Jean-Marc had known, of course, that the baby was his, and in spite of his overwhelming feelings of love for Amelia, could not suppress a parallel sensation of intense relief that she had decided to abort the pregnancy. An illegitimate child would have steered Celine to the divorce courts, no question; the scandal would have ruined his chances of promotion to the Argentine office and had a deleterious long-term effect on the personal development of Thibaud and Lola. No, upon reflection, he was glad that Amelia had shown such maturity and good sense.

But there was a final twist. On that radiant summer afternoon in Atlanta, David Guttmann had had too much to drink. Forgetting the carefully assembled lies of 1978, he had assumed that Jean-Marc knew all about the long months that Amelia had spent in Tunis at an apartment near their house, as the baby grew inside her. Trying to disguise his astonished reaction, Jean-Marc had come to realize that Amelia had not aborted their child but instead given birth to a son. It was only when Guttmann had drunkenly registered the extent of his mistake that he grabbed a lie out of the clear Georgia air and tried to backtrack on what he had said.

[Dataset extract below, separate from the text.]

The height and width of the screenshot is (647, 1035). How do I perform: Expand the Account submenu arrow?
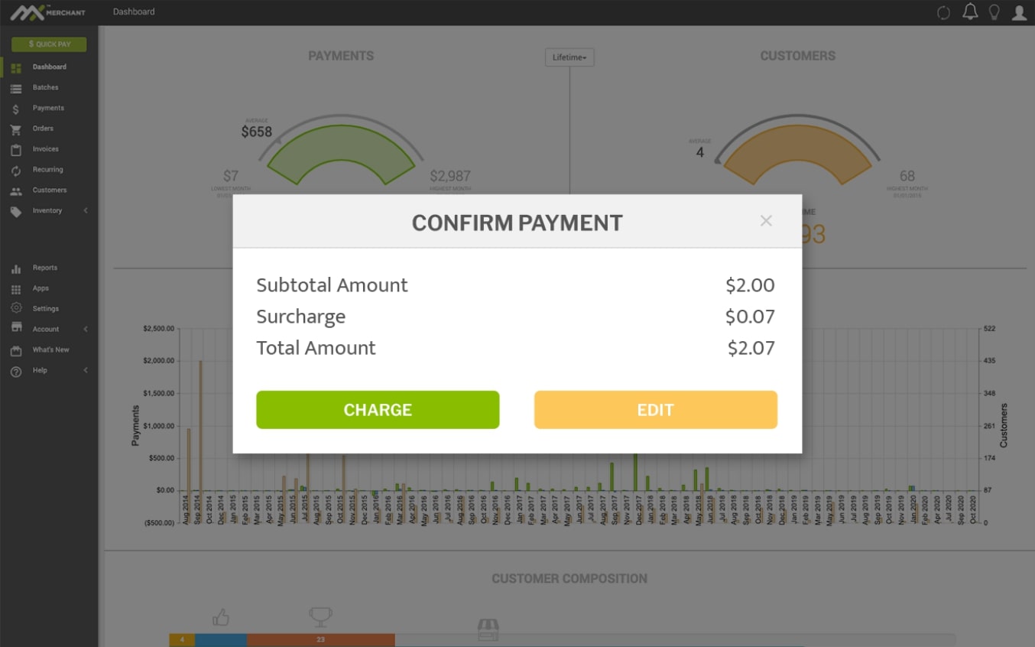(x=86, y=330)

‘The great tragedy, of course, is that the baby passed away a few weeks later.’

‘Is that true?’

‘Sure. It was just a heart-rending thing. Some kind of blood poisoning. We never really got to the bottom of it. Joan will remember, but probably best not to bring it up tonight, huh? Far as I recall, the hospital wasn’t as clean as it should have been. Some problem with septicaemia.’

By 1996, Jean-Marc Daumal was living back in Paris and flew home determined to find out what had become of his child. He found no trace of Amelia Weldon in the United Kingdom, despite employing the services of a private detective in Mayfair, at eye-watering expense. His various enquiries with adoption agencies in Tunisia drew a series of similar blanks. It was only a decade later, long since retired and living at the family home in Burgundy, that Daumal finally discovered what had become of Amelia. Daumal’s son, Thibaud, now a journalist in Paris, had brought home one of his girlfriends, who happened to work in the Ministry of the Interior. Keen to impress the man whom she hoped might one day become her father-in-law, the girlfriend, whose name was Marion, had agreed to find out what she could about Mademoiselle Amelia Weldon. Her subsequent enquiries into a known officer of the British Secret Intelligence Service had attracted the attention of France’s overseas intelligence service, which had promptly interviewed Marion in order to discover the reason behind her enquiry. She, in turn, had pointed the DGSE in the direction of Jean-Marc Daumal, who agreed to have lunch in Beaune with an officer identifying himself as ‘Benedict Voltaire’.

‘Tell me, Monsieur,’ Benedict had asked, as their waiter snapped open a couple of menus at the outset of what was to become a memorable meal. ‘What do you remember of your time in Tunis? Is there anything at all, for example, that you can tell us about a woman named Amelia Weldon?’